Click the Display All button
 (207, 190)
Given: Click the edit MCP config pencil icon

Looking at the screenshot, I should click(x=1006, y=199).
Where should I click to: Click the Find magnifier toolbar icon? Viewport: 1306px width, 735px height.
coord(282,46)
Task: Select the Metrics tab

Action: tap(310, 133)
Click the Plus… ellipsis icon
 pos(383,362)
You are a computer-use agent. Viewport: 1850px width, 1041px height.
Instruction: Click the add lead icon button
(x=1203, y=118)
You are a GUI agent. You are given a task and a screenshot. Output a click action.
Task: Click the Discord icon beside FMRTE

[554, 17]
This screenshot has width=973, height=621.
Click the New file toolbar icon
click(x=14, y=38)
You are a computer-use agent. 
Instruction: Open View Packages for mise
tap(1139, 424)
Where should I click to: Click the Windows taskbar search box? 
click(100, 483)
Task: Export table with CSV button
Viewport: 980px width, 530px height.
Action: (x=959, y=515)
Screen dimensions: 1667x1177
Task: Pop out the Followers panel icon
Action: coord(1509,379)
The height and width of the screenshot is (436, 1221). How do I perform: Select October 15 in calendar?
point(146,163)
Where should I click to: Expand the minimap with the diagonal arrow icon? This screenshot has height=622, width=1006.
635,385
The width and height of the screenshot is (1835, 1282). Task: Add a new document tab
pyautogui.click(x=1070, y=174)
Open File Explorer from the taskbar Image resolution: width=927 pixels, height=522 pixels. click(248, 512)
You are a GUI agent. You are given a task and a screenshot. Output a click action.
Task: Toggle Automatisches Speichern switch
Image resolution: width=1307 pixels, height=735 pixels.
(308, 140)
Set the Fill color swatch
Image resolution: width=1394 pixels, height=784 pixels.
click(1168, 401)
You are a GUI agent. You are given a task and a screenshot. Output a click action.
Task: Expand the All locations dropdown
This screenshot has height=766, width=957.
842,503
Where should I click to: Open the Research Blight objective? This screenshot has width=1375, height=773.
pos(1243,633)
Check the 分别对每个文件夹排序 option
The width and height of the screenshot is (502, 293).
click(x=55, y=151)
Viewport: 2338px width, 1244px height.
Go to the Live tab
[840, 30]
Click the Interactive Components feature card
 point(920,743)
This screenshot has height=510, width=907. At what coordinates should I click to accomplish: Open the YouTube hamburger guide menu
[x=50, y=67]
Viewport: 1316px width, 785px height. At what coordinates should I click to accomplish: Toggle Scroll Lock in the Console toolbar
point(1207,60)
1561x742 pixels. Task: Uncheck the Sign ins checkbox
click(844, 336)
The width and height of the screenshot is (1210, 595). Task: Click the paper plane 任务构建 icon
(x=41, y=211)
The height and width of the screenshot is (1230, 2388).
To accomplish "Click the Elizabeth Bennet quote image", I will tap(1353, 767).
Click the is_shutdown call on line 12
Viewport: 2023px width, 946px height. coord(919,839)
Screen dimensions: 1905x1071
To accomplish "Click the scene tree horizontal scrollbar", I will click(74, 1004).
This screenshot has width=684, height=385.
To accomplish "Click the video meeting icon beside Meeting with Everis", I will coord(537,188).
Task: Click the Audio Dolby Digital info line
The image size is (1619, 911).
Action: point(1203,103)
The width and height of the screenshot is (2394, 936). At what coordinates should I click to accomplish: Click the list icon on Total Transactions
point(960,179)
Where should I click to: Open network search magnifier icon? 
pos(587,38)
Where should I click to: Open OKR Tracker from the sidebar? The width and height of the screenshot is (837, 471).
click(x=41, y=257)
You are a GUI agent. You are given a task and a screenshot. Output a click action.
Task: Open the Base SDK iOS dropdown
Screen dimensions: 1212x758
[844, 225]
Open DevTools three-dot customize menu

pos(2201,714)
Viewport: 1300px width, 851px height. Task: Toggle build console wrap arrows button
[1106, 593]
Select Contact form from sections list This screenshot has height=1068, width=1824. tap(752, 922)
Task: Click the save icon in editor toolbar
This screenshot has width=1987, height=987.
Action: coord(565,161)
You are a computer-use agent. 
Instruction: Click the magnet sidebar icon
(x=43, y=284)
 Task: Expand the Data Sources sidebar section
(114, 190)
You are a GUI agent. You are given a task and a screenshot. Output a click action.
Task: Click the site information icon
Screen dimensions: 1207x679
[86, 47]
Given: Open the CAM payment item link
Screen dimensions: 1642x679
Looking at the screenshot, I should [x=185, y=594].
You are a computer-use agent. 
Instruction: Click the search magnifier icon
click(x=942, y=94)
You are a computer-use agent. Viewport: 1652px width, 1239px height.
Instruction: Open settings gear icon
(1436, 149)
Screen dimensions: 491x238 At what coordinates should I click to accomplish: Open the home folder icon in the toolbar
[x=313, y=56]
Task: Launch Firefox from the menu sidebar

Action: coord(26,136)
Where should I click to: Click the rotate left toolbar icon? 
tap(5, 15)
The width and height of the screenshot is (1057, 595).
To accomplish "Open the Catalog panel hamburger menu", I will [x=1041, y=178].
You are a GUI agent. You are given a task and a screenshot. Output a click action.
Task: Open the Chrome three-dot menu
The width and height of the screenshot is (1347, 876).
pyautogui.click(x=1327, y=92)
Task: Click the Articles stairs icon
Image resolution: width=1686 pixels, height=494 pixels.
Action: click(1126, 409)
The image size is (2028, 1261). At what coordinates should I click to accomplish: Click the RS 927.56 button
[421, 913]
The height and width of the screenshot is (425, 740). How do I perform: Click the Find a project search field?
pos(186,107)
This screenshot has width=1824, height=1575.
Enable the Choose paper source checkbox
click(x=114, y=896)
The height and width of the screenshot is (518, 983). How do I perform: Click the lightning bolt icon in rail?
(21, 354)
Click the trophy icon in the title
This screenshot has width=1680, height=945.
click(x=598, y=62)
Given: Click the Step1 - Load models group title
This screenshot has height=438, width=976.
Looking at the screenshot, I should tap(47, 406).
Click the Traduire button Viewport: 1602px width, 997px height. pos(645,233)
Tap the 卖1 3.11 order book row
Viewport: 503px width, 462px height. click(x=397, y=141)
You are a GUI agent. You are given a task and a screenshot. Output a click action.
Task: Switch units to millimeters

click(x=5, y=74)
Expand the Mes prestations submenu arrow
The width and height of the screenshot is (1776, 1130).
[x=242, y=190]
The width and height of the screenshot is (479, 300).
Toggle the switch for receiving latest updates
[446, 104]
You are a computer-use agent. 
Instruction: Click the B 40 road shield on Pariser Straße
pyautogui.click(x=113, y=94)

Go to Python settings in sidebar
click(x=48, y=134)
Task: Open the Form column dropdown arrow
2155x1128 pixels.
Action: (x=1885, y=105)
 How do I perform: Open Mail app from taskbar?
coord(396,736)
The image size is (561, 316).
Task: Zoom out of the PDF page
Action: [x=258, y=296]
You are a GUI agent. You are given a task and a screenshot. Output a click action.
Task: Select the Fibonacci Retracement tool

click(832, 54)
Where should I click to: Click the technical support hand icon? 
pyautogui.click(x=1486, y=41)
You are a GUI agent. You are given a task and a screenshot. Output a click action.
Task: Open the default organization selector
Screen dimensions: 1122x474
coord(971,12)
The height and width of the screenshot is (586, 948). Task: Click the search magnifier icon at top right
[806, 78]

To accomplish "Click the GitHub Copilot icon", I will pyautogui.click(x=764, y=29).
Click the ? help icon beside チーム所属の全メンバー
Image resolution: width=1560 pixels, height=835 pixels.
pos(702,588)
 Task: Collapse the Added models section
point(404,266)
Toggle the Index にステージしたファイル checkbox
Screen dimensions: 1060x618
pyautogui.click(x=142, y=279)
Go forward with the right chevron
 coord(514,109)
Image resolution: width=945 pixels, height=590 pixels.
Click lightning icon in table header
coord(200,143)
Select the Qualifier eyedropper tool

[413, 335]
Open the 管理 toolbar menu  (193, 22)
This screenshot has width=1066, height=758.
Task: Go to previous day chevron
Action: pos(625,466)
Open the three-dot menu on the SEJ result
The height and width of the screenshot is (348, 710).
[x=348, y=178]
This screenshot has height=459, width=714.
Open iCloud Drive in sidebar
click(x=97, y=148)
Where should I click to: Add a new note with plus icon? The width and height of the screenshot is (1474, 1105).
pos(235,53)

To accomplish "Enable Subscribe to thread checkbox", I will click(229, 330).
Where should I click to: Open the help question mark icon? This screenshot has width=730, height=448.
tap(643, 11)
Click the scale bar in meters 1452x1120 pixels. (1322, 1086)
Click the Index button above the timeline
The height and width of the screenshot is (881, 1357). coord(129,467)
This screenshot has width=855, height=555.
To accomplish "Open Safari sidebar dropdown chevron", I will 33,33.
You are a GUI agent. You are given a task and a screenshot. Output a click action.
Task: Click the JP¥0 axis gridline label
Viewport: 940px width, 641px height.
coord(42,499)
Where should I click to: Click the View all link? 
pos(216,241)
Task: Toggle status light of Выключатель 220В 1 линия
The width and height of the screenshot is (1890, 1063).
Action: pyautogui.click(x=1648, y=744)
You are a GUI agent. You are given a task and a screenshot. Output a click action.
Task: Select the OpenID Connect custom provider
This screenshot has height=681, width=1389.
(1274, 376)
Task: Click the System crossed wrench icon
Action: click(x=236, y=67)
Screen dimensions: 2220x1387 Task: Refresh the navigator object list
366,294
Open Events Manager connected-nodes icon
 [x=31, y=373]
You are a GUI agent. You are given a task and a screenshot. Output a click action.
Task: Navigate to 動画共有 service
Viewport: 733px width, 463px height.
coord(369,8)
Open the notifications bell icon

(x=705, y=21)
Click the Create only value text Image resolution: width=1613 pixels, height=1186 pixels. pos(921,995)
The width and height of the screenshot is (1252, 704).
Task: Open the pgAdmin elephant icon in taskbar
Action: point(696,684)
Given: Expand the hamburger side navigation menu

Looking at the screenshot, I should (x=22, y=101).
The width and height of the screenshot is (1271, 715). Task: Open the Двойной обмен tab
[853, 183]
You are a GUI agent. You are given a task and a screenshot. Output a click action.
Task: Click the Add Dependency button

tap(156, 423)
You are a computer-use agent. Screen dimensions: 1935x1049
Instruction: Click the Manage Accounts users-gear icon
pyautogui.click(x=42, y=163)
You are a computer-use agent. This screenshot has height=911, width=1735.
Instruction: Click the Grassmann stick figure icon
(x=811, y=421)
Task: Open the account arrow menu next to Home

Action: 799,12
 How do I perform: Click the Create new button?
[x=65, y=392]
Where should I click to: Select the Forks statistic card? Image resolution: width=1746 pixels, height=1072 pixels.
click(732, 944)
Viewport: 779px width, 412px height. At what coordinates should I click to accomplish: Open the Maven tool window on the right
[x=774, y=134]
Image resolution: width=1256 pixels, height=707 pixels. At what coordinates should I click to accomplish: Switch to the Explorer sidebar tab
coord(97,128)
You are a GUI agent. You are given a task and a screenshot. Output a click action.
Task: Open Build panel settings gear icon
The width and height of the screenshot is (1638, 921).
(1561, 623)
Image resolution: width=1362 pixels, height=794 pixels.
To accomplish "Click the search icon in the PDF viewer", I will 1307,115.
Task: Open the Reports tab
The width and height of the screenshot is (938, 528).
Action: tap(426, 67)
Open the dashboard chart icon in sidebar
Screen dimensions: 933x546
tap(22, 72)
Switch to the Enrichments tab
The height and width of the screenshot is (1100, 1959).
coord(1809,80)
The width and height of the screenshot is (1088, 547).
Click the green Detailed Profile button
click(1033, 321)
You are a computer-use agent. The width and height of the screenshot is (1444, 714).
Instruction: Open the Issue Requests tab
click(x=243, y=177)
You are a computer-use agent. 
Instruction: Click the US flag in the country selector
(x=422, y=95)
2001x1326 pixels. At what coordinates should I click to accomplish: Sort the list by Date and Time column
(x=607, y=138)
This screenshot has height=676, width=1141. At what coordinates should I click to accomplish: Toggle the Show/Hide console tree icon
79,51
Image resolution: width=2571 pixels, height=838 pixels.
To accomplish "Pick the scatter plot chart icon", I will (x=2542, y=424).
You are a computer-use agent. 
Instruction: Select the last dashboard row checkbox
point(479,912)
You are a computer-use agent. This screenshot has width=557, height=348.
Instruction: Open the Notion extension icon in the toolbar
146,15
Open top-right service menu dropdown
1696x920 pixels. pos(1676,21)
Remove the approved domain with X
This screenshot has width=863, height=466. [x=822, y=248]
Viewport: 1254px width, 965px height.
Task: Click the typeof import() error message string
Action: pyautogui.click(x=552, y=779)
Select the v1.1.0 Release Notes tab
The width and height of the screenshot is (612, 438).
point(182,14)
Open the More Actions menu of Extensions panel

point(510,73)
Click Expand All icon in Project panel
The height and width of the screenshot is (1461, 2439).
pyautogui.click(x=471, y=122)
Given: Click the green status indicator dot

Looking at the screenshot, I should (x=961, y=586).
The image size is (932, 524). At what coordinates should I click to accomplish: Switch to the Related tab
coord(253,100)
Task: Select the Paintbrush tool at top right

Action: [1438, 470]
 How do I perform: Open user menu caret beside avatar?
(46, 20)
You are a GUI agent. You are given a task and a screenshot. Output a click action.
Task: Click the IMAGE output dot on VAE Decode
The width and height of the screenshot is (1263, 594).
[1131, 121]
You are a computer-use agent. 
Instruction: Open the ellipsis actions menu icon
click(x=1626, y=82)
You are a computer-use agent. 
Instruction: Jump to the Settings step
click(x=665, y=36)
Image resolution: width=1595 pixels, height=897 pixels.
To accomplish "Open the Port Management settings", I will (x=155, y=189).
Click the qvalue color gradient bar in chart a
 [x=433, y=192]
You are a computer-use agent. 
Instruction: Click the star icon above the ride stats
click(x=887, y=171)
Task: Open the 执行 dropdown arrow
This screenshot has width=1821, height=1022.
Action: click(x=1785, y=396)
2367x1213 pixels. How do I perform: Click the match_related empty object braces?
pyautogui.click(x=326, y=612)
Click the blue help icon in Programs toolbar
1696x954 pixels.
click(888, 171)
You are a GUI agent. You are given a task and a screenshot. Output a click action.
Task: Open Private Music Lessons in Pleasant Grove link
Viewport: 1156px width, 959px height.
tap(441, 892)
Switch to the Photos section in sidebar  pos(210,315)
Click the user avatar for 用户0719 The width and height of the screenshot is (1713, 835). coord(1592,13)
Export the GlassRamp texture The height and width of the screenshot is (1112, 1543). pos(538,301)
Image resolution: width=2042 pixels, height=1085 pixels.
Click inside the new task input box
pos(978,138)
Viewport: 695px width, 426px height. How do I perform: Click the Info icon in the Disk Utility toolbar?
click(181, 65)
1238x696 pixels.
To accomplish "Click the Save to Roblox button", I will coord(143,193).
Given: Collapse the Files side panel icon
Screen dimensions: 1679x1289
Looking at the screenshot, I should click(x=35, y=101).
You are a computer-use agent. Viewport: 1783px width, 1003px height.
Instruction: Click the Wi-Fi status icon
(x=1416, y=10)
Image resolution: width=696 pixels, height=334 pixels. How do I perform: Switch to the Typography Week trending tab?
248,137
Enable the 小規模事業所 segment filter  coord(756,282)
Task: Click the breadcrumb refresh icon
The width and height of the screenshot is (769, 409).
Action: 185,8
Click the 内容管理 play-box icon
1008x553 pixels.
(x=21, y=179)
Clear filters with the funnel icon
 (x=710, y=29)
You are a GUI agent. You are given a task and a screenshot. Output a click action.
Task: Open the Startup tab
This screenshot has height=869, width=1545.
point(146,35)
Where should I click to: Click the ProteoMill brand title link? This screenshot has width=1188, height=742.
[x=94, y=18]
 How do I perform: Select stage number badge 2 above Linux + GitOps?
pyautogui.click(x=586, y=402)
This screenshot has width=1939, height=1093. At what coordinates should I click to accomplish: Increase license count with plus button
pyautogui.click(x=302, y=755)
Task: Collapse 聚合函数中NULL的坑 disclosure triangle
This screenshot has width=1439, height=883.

========

Required work: Whenever the word "will" appears in a line of the data above, that line counts. Say how many lines count, and nothing more.

Result for this exercise: 11